Виктор Шкловский (Березин) - страница 2

Про это поколение написано в сенях великого романа 1920-х годов, в котором мало что соответствует истории, но много что соответствует литературе.

Автор начинал роман с описи поколений и первыми вписывал в мартиролог людей 1920-х годов. Людей с их прыгающей походкой, что перестали существовать на той площади, где потом был Институт истории искусств.

Автор, друг моего героя, писал:

«Лица удивительной немоты появились сразу, тут же на площади, лица, тянущиеся лосинами щёк, готовые лопнуть жилами.

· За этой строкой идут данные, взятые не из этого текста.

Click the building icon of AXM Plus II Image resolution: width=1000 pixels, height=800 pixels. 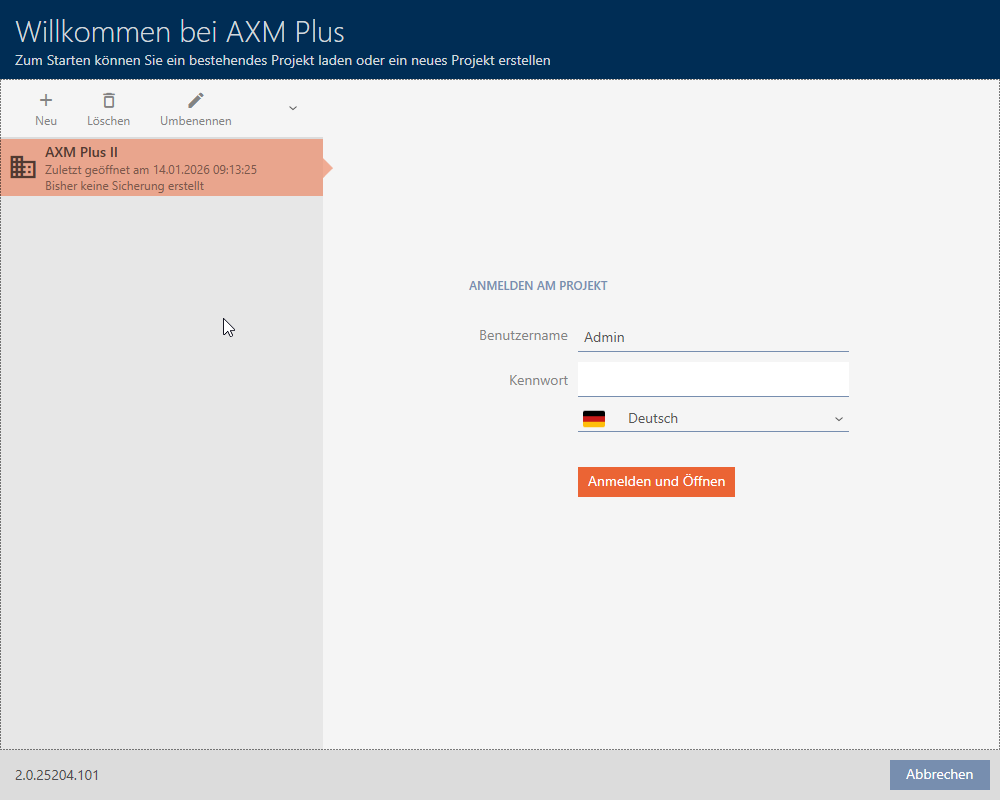click(23, 167)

Жилы были жандармскими кантами северной небесной голубизны, и остзейская немота Бенкендорфа стала небом Петербурга. Тогда начали мерить числом и мерой, судить порхающих отцов; отцы были осуждены на казнь и бесславную жизнь.

Случайный путешественник-француз, поражённый устройством русского механизма, писал о нём: „империя каталогов“, и добавлял: „блестящих“.

Отцы пригнулись, дети зашевелились, отцы стали бояться детей, уважать их, стали заискивать. У них были по ночам угрызения, тяжёлые всхлипы. Они называли это „совестью“ и „воспоминанием“.

И были пустоты.

За пустотами мало кто разглядел, что кровь отлила от порхающих, как шпага ломких, отцов, что кровь века переместилась.

Дети были моложе отцов всего на два, на три года. Руками рабов и завоёванных пленных, суетясь, дорожась (но не прыгая), они завинтили пустой Бенкендорфов механизм и пустили винт фабрикой и заводом. В тридцатых годах запахло Америкой, ост-индским дымом.

Дуло два ветра: на восток и на запад, и оба несли с собою: соль и смерть отцам и деньги — детям.

Чем была политика для отцов?

„Что такое тайное общество? Мы ходили в Париже к девчонкам, здесь пойдём на Медведя“, — так говорил декабрист Лунин.

Он не был легкомыслен, он дразнил потом Николая из Сибири письмами и проектами, написанными издевательски ясным почерком; тростью он дразнил медведя — он был легок.

Бунт и женщины были сладострастием стихов и даже слов обыденного разговора. Отсюда же шла и смерть, от бунта и женщин.

Людей, умиравших раньше своего века, смерть застигала внезапно, как любовь, как дождь.

Он схватил за руку испуганного доктора и просил настоятельно помощи, громко требуя и крича на него: „Да понимаешь ли, мой друг, что я жить хочу, жить хочу!“

Так умирал Ермолов, законсервированный Николаем в банку полководец двадцатых годов.

И врач, сдавленный его рукой, упал в обморок.

Они узнавали друг друга потом в толпе тридцатых годов, люди двадцатых, — у них был такой „масонский знак“, взгляд такой и в особенности усмешка, которой другие не понимали. Усмешка была почти детская.